Dopo una tregua armata con l’ad in quota Pd – favorita anche dai tanti dossier sul tavolo della premier e dal Festival alle porte – a far accelerare l’idea di un cambio ai vertici Rai è stata proprio la gestione generale di Sanremo. Prima la partecipazione del presidente della Repubblica Sergio Mattarella di cui erano all’oscuro anche i vertici Rai, poi il caso Zelensky che ha rinunciato al video-messaggio (“se ci fossero stati i nostri, questa pagliacciata non sarebbe successa”, dice una fonte vicina alla premier) e ora lo show di Fedez. Polemiche che hanno convinto Meloni: ora si cambia.
La giornata è un susseguirsi di dichiarazioni contro i vertici. Il primo colpo arriva dal capogruppo Tommaso Foti: “Il palco dell’Ariston si è trasformato, con il consenso e beneplacito della Rai, in una tribuna elettorale. Chi sapeva dello show di Fedez deve dimettersi”. A ruota tutti i parlamentari di FdI, con Manlio Messina che parla di “killeraggio politico” di cui i vertici Rai “erano consapevoli”. Daniela Santanchè definisce Sanremo “un po’ comunista, ma chi se ne frega”. Il direttore dell’Intrattenimento Stefano Coletta conferma in conferenza stampa che lui non sapeva niente. Anzi aveva chiesto a tutti di non fare politica, ma “non si possono fermare gli artisti in diretta”: “Facciamo il 60% di share e si parla solo di Fedez, l’omesso controllo è incivile”. Il Pd parla di “Minculpop”, la Lega di “tagliare il canone”. Ieri Fedez era in prima fila all’Ariston: una risposta a FdI.

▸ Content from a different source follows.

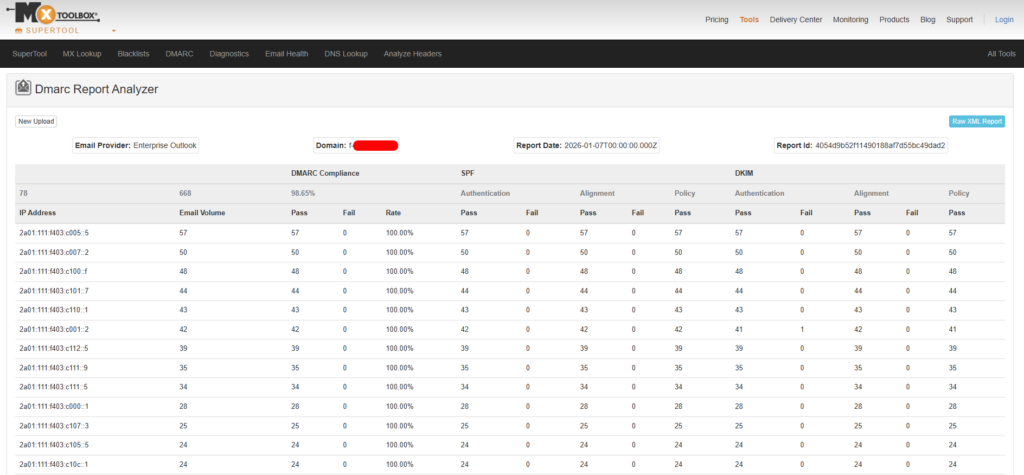The height and width of the screenshot is (475, 1024).
Task: Click Monitoring in the top navigation
Action: pyautogui.click(x=850, y=19)
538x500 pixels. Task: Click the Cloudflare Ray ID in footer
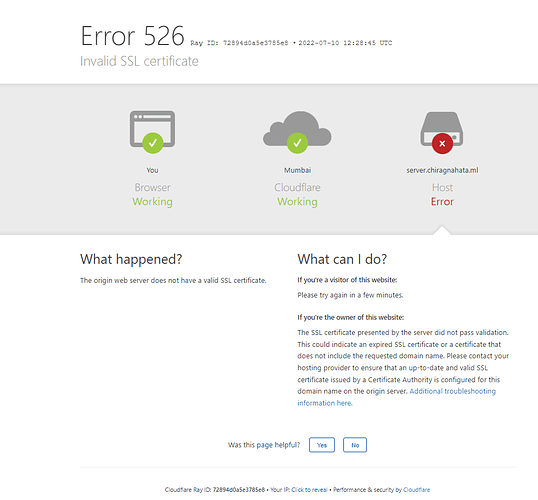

Il caso potrebbe limitarsi al rapper. Ma non è così. Si capisce subito che l’esibizione del rapper serva solo da escamotage per andare all’assalto dei vertici della Rai. E infatti la dichiarazione che fa più rumore è quella di Gianmarco Mazzi, sottosegretario alla Cultura: “Penso che li cambieremo. È giusto cambiare la narrazione del Paese”. È la stessa idea di Palazzo Chigi. La prima mossa sarà sostituire il direttore del Tg1: da Monica Maggioni a Gianmarco Chiocci, oggi direttore dell’AdnKronos. In questo modo, FdI metterà le mani sui principali telegiornali, dopo la nomina di Nicola Rao al Tg2. Poi arriverà il momento di sostituire i vertici. E se dentro FdI si invoca un cambio immediato, la premier sa che per sostituire Fuortes con il suo fedelissimo Giampaolo Rossi serva cambiare la legge: quest’ultimo è già stato membro del Cda della Rai e se dovesse prendere oggi il posto dell’ad, il suo mandato durerebbe solo per un anno, fino a giugno 2024. Così a Palazzo Chigi si sta studiando una norma “sblocca Rossi”: una leggina che eliminerebbe il tetto dei due mandati per i consiglieri di amministrazione. La norma, che ricorda quella per dare ad Alfredo Mantovano la delega ai Servizi da sottosegretario a Palazzo Chigi, era già pronta nel decreto Milleproroghe ma alla fine è saltata per evitare polemiche. Ora potrebbe tornare.